Пятнами покрылось розовое, холеное лицо фаворита.
Не находя ничего иного, он еще с большей учтивостью склонился перед «отставным» на правах хозяина и сделал даже полшага назад.
Этот балет, конечно, не прошел незамеченным со стороны всех окружающих.
Будь здесь не храм, улыбки, смешки и перешептывание приняли бы явно скандальный характер. Здесь же все происходило в очень сдержанных границах.
Но Зубов и брат его чувствовали, что страдательными лицами являются скорее всего они, хотя сила за ними и Потемкина никто не любит.
Кто смешон, тот и не прав – вот закон для суждений толпы. А они, маленькие, нервные, суетливые, были теперь именно забавны.
Неожиданно Валериан, как бы набираясь храбрости, стал выдвигаться вперед.
Платон Зубов в это время обратился прямо к Потемкину:
– Извольте проследовать, ваша светлость! Я после вас!
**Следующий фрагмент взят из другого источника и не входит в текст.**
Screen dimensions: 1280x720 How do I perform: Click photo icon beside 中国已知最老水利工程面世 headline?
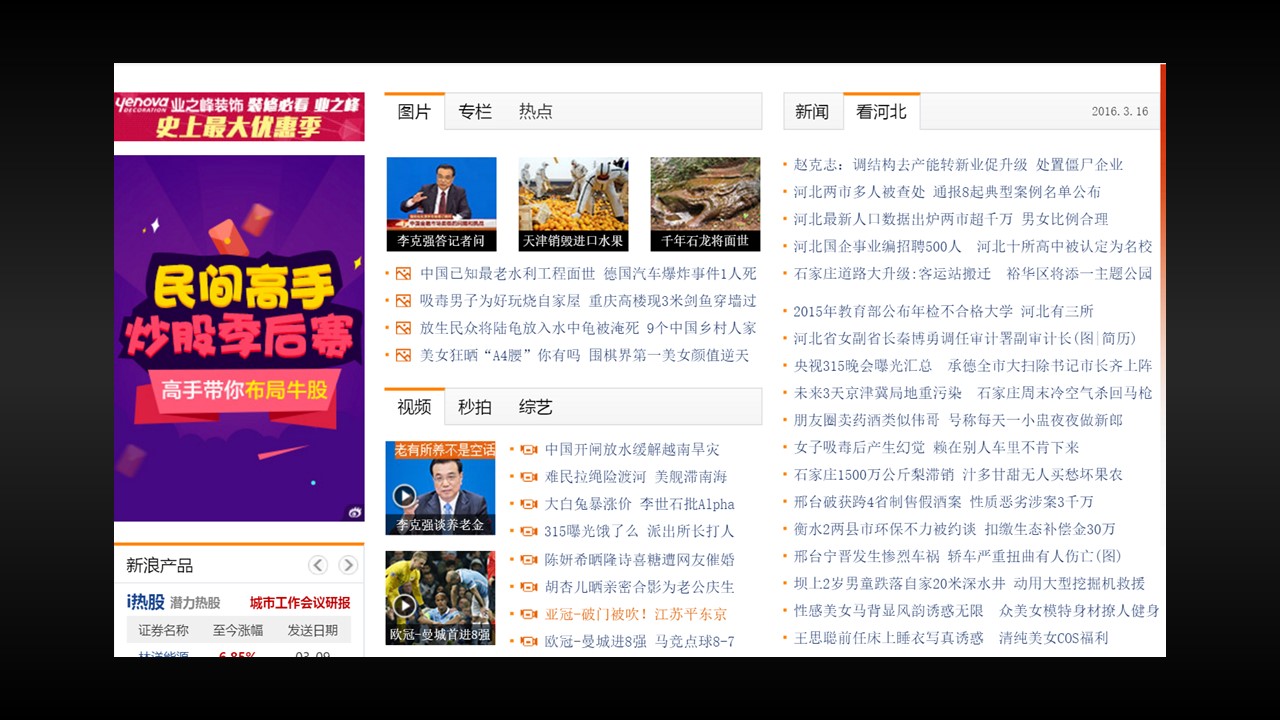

– Нет, почему же, ваше превосходительство! Тут мы, перед Господом, без чинов должны… По евангельскому слову: «Последние да будут первыми!..»
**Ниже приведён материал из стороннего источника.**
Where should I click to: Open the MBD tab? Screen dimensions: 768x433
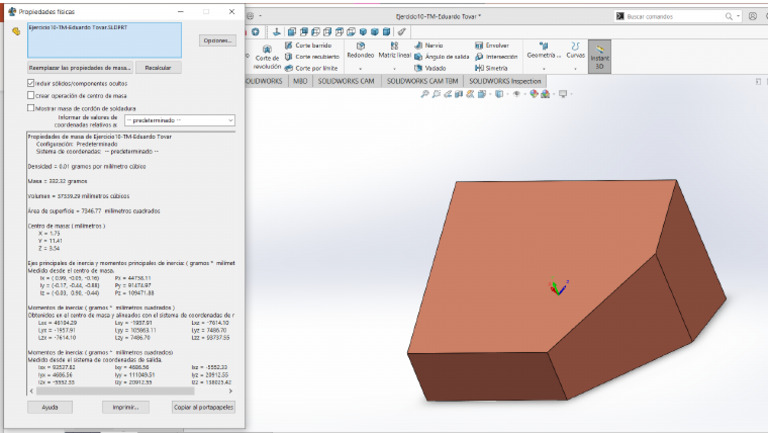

– «А первые – последними!» – парировал колкость колкостью Платон. – Тогда извольте… – И он уже собирался пройти вперед.
Но Валериан предупредил старшего брата:
– Я – самый последний… в роду у нас… Стало, по мысли его светлости, мой черед. – И быстро поднялся к чаше.
Даже Потемкин снисходительно и без горечи улыбнулся при этой смелой, детской выходке и медленно занял свою очередь.
Екатерина была очень огорчена, когда ей передали подробности мимолетной сцены. Она возлагала большие надежды на такую торжественную минуту, как взаимное прощение о забвении всех обид, которым обменялись накануне Зубов и Потемкин, и, наконец, принятие из одной чаши Святых Таин.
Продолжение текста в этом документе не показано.